Natalino Gallo (Op Agricor): "Al momento per il prodotto piccolo non c'e' domanda"

Clementine della Piana di Sibari: troppo caldo e i consumi flettono in Italia e all'estero

Le temperature più elevate del periodo, la mancanza di piogge, l'incertezza del coronavirus definiscono il momento che stiamo vivendo, ma anche la campagna agrumicola. In particolare quella delle clementine, di cui grandi volumi sono di piccolo calibro. I mercati italiani ed esteri ne risentono, così come prezzi e consumi.

A livello produttivo, negli areali della Op Agricor, situata nella Piana di Sibari, in Calabria, le temperature più alte del periodo, senza precipitazioni, hanno fatto maturate le clementine più velocemente. Il frutto non ha avuto il tempo di svilupparsi adeguatamente e ciò ha determinato un calibro più piccolo.

"Abbiamo terminato la campagna delle varietà precoci e siamo all'inizio della raccolta del clementine Comune. Per diversi fattori, tra cui prevalentemente quello climatico, c'è una percentuale elevata di prodotto di piccolo calibro. Parliamo di un 40% del totale raccolto, al momento. Il mercato, invece, richiede agrumi di dimensione media e medio-grossa", sostiene Natalino Gallo (nella foto sotto), presidente della Op.

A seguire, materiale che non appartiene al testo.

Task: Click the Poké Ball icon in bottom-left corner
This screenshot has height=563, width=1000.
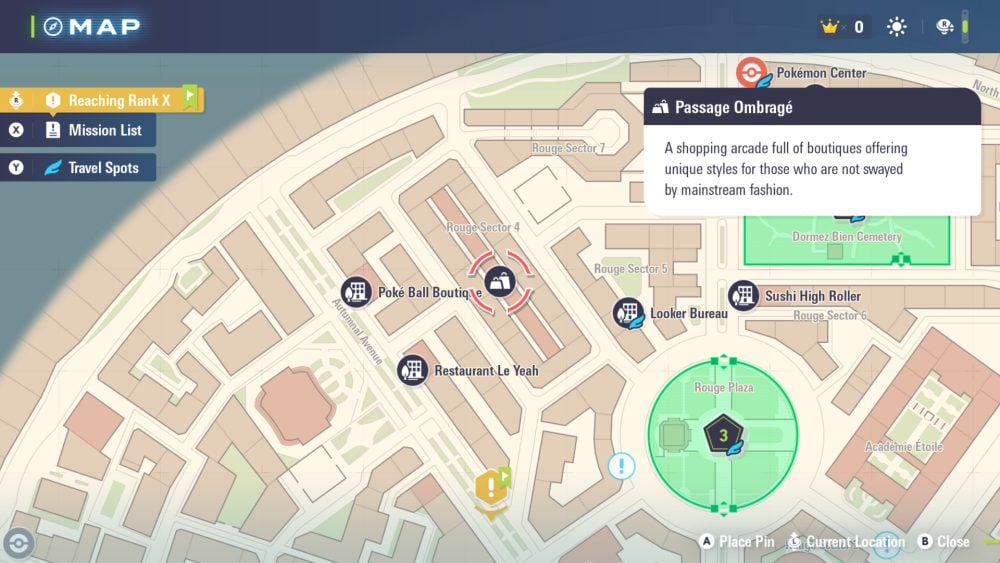Action: [x=18, y=543]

"Nell'arco di un mese, potremmo quindi non avere prodotto di calibro adeguato da offrire ai mercati italiano ed estero. A tutto questo si aggiunge che le temperature elevate non favoriscono il consumo di agrumi. Per esempio, stiamo esportando in Danimarca dove si sono registrati anche 21-22 °C, nelle ultime settimane", continua Gallo.

Se si considerano le singole pezzature, i prezzi risultano nella norma. "Guardando all'insieme, le quotazioni sono nettamente in calo. L'abbondanza di calibri 6 (piccolo, ndr) ci costringe a rivolgerci alle industrie e questo implica un margine di guadagno quasi nullo. Praticamente, non vendiamo tutto quello che viene raccolto e la media per chilogrammo flette. La liquidazione al produttore è perciò decisamente più bassa".

"Oggi, per il prodotto piccolo non c'è domanda. Se negli anni passati, i Paesi dell'Est Europa ne richiedevano tanto, anche loro ora vogliono calibri più grandi", sottolinea Gallo.

Ad aggiungere preoccupazione è l'incertezza dettata dalla crisi sanitaria, con un aumento dei costi in generale. "Non riusciamo ad avere una programmazione regolare, perché seguiamo il cambiamento dei mercati. Un giorno viene richiesto maggiormente un prodotto confezionato, il seguente quello sfuso, ad esempio. E' una situazione che ci disorienta".